### WHAT THIS TASK INVOLVES
In the material below, find the line containing "Given: Click the Họ tên column header" and the line containing "The height and", then reproduce exactly both of them and every line between, and nothing else.

### INPUT FOR THIS TASK
————
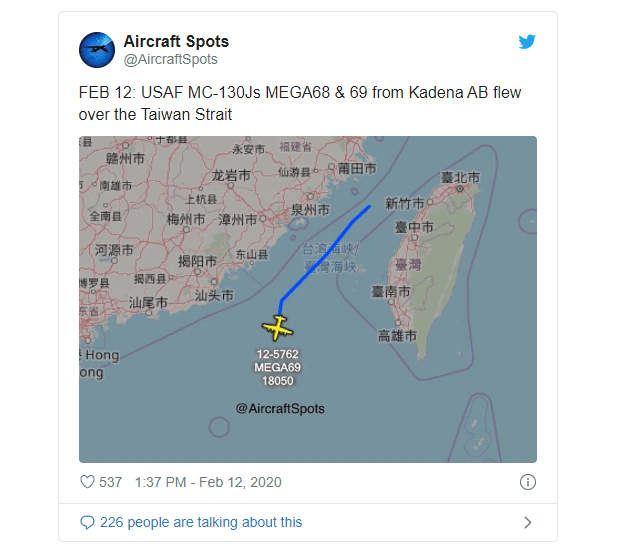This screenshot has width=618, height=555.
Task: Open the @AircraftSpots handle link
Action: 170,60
————
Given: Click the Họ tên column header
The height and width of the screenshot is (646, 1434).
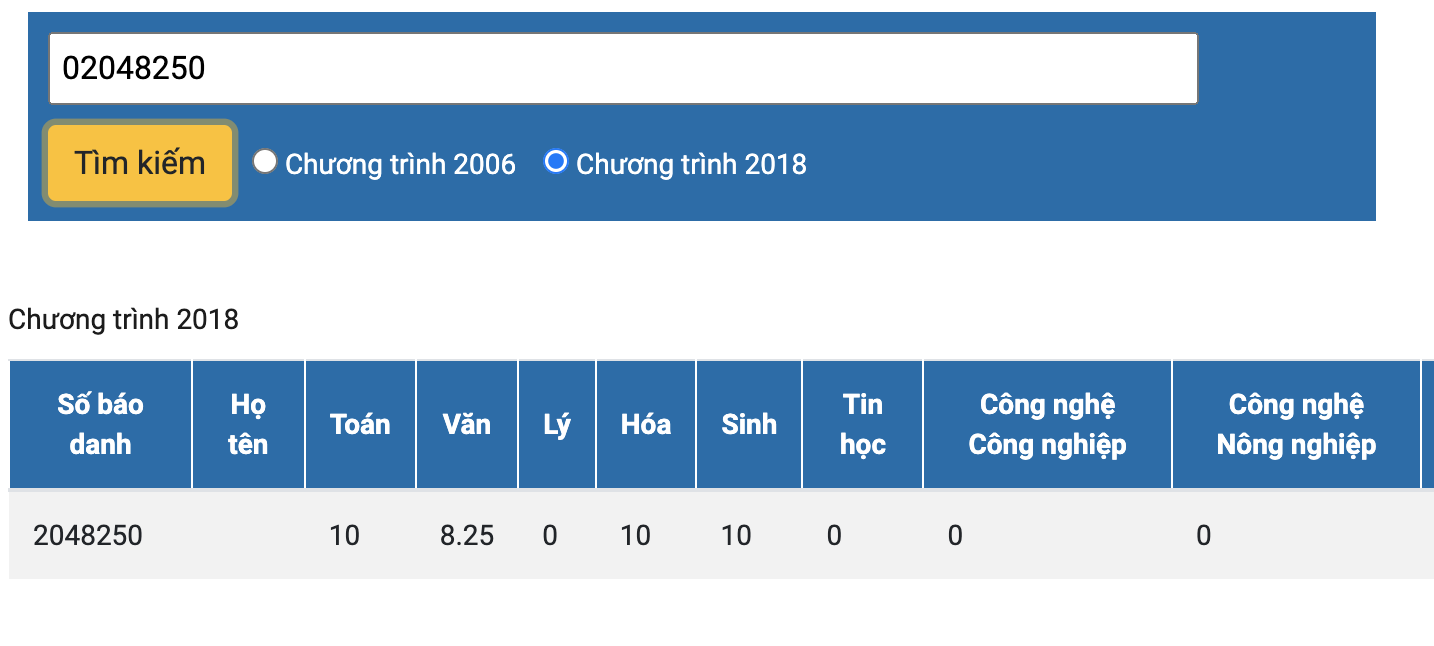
————
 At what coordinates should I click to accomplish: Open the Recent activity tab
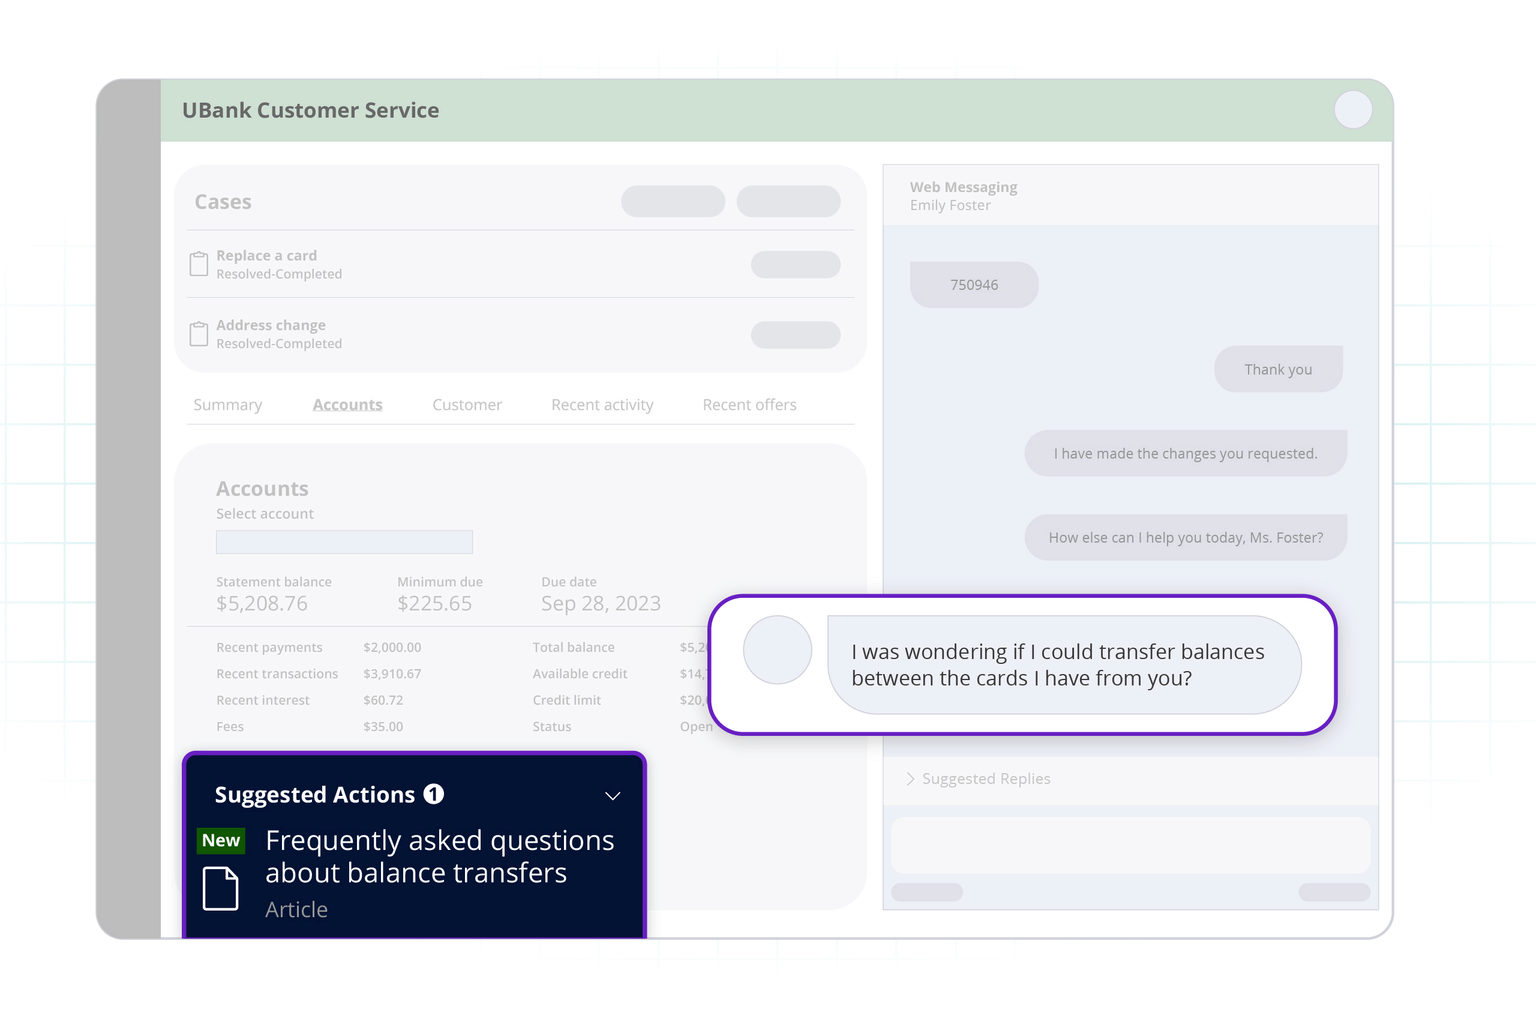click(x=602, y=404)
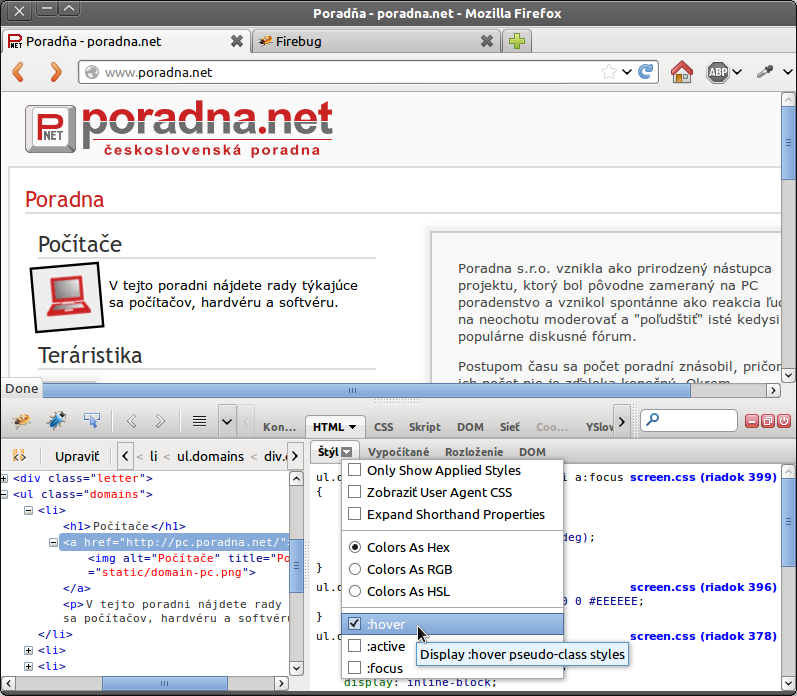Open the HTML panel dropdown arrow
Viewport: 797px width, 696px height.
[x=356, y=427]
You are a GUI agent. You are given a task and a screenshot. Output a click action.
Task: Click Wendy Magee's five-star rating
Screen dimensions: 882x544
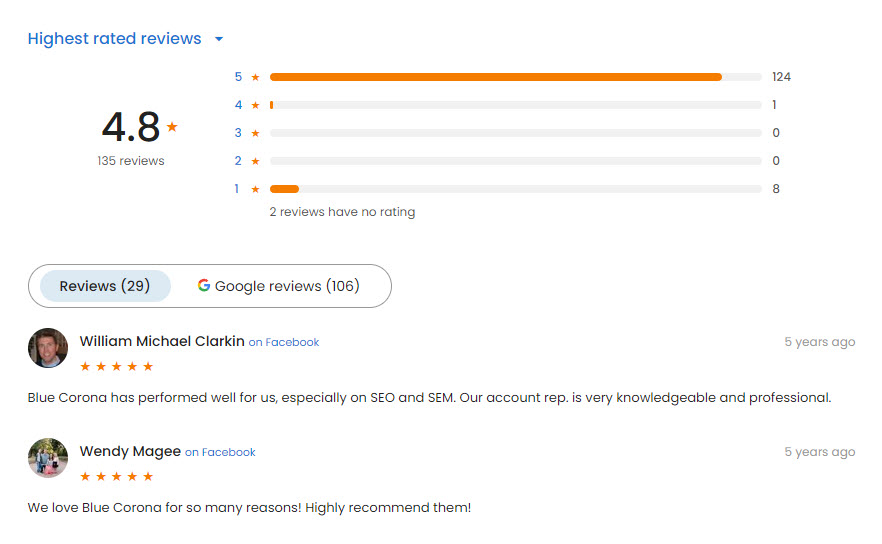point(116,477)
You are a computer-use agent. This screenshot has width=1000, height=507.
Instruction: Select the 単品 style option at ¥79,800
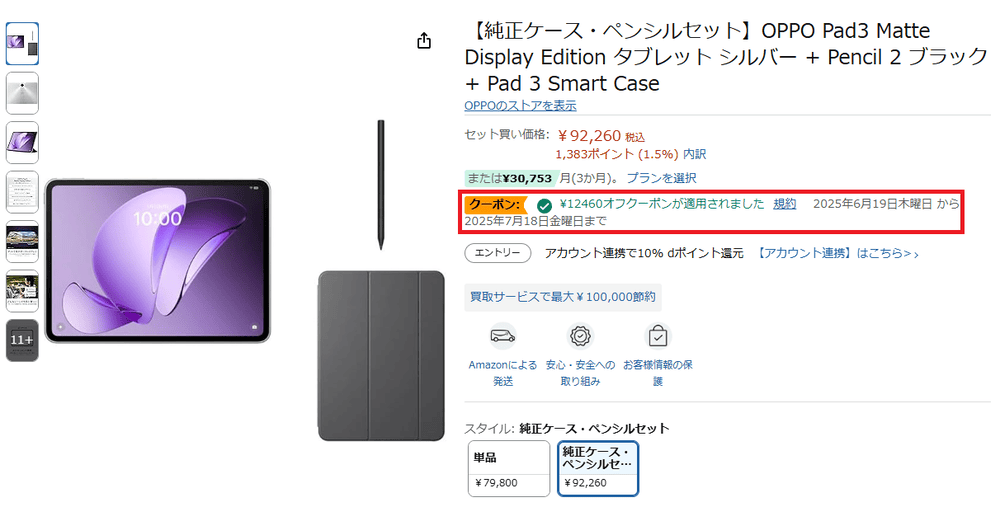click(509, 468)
————
### SOLUTION TO THE PROBLEM
Given: Click the Họ tên column header
The height and width of the screenshot is (646, 1434).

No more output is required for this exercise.